En ce qui concerne le cumul des indemnités d’incapacité temporaire et de la pension anticipée, la Cour relève que le SdPSP fait valoir qu’il s’agirait d’une « double rémunération », puisque d’une part l’indemnité d’incapacité temporaire correspond au traitement et que d’autre part la pension est considérée comme un traitement différé. Pour le SdPSP, le cumul revient donc à payer deux fois la rémunération pour le même service pendant la période de l’incapacité temporaire.

Pour la Cour du travail, ceci n’est pas le raisonnement de la Cour de cassation. La Cour suprême a en effet constaté que les articles 6 et 7 de la loi du 3 juillet 1967 ne concernent que le cumul de la rente due en raison d’une incapacité permanente et une pension et elles n’interdisent pas le cumul des indemnités dues pendant la période d’incapacité de travail temporaire et une pension de retraite anticipée (Cass., 8 octobre 2001, S.990187.F). Pour la Cour du travail, il n’y a interdiction de cumul que pour autant qu’un texte le prévoie, ce qui n’est pas le cas en l’espèce.

Il est dès lors sans intérêt que la pension puisse également être considérée comme constitutive d’un traitement différé.

La Communauté française faisant cependant valoir qu’en application de l’application 59 du décret du 6 juin 1994 fixant le statut des membres du personnel de l’enseignement officiel subventionné, la mise à la pension pour inaptitude physique entraîne la cessation définitive des fonctions, il n’y a plus, dès la prise de cours de la pension anticipée, de rémunération due en raison du statut.

Pour la Cour, la Communauté française semble ainsi considérer que l’article 32 de l’arrêté royal du 24 janvier 1969 serait inapplicable dès le début de la pension anticipée. Elle juge cette interprétation incompatible avec l’article 3bis de la loi du 3 juillet 1967, qui dispose que pendant la période d’incapacité temporaire et ce jusqu’à la date de reprise complète du travail, le travailleur bénéficie des dispositions prévues en cas d’incapacité temporaire totale par la législation sur les accidents du travail. Or, la loi du 10 avril 1971 ne prévoit pas l’interruption de l’indemnisation de l’incapacité temporaire totale en cas de rupture de la relation de travail.

Par ailleurs, le texte de l’article 32 serait incompréhensible s’il n’était pas interprété comme assurant le maintien de la rémunération même sans travail presté (voir conclusions de Monsieur le Procureur général Leclercq ci-dessus).

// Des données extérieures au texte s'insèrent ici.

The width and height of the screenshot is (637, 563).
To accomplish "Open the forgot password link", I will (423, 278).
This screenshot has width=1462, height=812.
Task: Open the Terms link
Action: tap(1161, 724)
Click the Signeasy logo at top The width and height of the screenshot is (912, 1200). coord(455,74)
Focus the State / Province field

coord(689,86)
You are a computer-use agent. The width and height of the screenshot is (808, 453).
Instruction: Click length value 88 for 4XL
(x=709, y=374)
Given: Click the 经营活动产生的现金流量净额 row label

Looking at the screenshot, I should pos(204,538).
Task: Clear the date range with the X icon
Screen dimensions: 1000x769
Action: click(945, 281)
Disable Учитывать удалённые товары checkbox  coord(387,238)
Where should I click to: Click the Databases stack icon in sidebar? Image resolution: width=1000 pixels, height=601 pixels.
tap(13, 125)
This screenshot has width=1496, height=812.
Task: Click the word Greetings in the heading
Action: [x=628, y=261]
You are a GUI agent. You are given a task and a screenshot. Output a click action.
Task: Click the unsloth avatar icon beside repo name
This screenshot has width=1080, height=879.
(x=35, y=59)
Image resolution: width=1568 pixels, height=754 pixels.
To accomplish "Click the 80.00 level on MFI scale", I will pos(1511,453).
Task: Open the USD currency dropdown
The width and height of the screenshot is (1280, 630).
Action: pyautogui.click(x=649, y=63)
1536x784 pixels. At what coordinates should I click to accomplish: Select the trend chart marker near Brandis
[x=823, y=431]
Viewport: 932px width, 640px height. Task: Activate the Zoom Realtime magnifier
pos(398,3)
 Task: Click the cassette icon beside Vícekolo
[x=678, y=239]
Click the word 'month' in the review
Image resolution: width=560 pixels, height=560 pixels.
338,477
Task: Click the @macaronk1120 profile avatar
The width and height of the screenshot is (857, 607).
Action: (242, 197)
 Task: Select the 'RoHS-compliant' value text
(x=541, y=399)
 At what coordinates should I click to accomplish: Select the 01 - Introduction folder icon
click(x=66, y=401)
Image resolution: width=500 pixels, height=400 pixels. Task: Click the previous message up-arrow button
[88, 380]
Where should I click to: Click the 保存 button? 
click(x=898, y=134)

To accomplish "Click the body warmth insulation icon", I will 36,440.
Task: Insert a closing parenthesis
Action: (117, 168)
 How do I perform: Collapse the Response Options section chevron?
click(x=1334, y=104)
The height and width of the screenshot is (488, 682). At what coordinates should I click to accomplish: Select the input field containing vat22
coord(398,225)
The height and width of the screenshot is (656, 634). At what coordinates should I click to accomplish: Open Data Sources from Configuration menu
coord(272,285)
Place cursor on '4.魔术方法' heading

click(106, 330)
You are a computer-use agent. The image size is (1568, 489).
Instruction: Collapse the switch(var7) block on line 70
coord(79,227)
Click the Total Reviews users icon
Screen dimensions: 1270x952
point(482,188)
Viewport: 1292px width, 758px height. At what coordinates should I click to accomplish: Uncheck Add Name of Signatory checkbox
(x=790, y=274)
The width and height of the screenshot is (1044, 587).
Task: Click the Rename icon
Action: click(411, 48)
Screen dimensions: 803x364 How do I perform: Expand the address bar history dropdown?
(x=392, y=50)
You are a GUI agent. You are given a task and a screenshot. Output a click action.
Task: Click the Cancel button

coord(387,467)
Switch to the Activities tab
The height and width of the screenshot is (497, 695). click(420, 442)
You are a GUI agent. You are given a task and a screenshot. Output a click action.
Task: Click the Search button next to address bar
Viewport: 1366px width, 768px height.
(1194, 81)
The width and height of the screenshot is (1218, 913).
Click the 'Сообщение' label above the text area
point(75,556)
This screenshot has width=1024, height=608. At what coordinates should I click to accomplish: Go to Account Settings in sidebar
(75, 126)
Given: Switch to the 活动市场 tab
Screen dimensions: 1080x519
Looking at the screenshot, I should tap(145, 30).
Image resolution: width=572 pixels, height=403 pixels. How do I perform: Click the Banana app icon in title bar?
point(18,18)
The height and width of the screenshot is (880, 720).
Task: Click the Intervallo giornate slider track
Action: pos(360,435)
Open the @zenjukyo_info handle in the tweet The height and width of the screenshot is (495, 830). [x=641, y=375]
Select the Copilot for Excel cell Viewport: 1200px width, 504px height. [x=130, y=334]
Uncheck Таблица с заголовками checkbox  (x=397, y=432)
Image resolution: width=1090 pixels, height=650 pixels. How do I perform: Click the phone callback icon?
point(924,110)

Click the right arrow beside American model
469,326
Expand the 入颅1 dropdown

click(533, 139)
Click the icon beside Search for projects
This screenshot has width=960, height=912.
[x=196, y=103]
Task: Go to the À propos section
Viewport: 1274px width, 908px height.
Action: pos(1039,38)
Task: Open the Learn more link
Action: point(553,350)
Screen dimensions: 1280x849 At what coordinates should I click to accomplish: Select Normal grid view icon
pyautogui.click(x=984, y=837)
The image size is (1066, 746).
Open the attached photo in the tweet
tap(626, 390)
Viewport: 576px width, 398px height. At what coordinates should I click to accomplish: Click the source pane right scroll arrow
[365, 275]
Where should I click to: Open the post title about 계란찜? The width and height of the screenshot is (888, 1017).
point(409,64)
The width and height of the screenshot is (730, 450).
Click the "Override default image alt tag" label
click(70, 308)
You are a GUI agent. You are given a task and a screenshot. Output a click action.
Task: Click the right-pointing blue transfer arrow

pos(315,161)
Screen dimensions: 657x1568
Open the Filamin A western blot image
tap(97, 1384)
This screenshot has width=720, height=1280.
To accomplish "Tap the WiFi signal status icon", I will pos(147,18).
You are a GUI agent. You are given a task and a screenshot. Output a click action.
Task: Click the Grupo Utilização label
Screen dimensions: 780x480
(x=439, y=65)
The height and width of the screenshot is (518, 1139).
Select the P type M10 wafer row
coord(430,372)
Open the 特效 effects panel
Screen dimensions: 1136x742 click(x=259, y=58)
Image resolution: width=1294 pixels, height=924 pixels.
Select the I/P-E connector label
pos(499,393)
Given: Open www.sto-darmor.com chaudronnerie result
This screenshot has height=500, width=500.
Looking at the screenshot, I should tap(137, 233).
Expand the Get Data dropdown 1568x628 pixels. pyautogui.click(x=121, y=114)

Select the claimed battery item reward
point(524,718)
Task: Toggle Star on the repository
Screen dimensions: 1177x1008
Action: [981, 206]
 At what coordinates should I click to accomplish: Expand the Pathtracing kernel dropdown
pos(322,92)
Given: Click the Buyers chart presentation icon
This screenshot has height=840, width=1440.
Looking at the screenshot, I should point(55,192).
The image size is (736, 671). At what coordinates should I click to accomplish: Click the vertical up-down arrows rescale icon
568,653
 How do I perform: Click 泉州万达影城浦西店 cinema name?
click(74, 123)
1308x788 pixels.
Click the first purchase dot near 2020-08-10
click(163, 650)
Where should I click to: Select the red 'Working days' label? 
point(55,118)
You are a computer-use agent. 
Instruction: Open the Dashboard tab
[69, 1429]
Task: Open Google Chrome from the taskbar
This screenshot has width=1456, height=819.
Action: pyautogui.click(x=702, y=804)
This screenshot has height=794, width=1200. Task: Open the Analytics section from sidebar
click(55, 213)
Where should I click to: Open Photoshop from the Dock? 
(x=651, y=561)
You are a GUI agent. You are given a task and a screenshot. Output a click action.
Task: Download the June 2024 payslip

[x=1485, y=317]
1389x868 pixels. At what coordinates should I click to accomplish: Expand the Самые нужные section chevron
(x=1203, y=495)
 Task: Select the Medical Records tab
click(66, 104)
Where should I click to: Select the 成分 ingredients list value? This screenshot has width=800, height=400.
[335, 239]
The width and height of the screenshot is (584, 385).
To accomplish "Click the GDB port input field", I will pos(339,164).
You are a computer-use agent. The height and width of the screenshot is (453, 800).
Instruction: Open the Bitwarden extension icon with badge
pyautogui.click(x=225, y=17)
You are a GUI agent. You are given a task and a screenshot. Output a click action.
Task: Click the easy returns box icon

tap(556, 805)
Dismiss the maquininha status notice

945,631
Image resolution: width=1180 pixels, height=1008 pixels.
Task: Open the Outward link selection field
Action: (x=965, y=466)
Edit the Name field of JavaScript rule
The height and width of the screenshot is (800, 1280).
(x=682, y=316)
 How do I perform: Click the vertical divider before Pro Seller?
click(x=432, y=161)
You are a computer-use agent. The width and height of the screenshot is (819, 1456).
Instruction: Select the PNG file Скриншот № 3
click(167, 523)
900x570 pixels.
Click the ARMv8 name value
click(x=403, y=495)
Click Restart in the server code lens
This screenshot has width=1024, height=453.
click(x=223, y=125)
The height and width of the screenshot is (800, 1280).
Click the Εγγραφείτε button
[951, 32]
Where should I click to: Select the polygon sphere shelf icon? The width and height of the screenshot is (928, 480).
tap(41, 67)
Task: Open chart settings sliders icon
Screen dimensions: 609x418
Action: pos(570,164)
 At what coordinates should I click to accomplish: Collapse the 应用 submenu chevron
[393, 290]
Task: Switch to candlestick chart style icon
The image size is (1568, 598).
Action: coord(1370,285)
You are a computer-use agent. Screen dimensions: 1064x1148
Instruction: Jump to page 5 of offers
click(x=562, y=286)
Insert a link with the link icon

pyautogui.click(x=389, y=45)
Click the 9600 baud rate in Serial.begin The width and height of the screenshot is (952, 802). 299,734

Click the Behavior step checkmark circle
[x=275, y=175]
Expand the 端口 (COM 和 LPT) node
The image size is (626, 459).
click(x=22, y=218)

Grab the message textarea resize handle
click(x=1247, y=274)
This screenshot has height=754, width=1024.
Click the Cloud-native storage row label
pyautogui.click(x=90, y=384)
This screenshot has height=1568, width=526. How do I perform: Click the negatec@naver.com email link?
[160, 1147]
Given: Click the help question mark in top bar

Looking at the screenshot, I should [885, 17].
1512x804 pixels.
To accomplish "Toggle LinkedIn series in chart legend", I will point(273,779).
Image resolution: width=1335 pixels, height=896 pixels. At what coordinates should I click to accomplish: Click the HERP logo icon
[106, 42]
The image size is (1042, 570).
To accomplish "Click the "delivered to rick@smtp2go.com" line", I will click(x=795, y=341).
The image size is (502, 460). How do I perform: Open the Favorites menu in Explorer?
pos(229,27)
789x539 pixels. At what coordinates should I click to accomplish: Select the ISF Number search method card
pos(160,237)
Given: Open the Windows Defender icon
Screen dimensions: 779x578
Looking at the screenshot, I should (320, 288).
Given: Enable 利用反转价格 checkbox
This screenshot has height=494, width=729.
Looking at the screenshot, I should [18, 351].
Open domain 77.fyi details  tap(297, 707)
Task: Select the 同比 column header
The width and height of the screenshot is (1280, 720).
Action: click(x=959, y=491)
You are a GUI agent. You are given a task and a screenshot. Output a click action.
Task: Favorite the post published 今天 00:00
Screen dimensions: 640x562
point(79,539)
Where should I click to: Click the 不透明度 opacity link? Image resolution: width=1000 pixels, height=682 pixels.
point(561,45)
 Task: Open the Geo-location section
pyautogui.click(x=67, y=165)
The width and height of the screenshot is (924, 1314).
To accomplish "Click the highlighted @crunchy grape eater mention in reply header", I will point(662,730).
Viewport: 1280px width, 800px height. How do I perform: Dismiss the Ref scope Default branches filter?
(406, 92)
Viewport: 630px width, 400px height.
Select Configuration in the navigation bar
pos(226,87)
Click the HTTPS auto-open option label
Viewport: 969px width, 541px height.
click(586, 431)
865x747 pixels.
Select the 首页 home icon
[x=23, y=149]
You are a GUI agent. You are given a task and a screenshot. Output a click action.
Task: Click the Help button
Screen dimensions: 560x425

Il y a dès lors obligation de verser la rémunération jusqu’à la date de la consolidation, celle-ci n’étant pas affectée par l’éventuelle cessation des fonctions.

Le SdPSP se fondant, par ailleurs, dans sa demande de remboursement de la pension versée, sur la loi du 5 avril 1994 régissant le cumul des pensions du secteur public avec des revenus provenant de l’exercice d’une activité professionnelle ou avec un revenu de remplacement, la Cour rejette cet argument, le texte visant l’exercice d’une activité professionnelle et non pas le maintien du traitement dû à la période d’incapacité temporaire. En cas de maintien de celui-ci, il ne s’agit pas de revenus provenant de l’exercice d’une activité. En ce qui concerne l’interdiction de cumul faite par cette loi avec certains revenus de remplacement, la Cour relève encore que l’article 13 ne vise pas le cumul des pensions de retraite avec des indemnités d’incapacité temporaire dues en suite d’un accident du travail mais (dans le texte applicable à l’époque) uniquement le cumul avec des indemnités d’interruption de carrière.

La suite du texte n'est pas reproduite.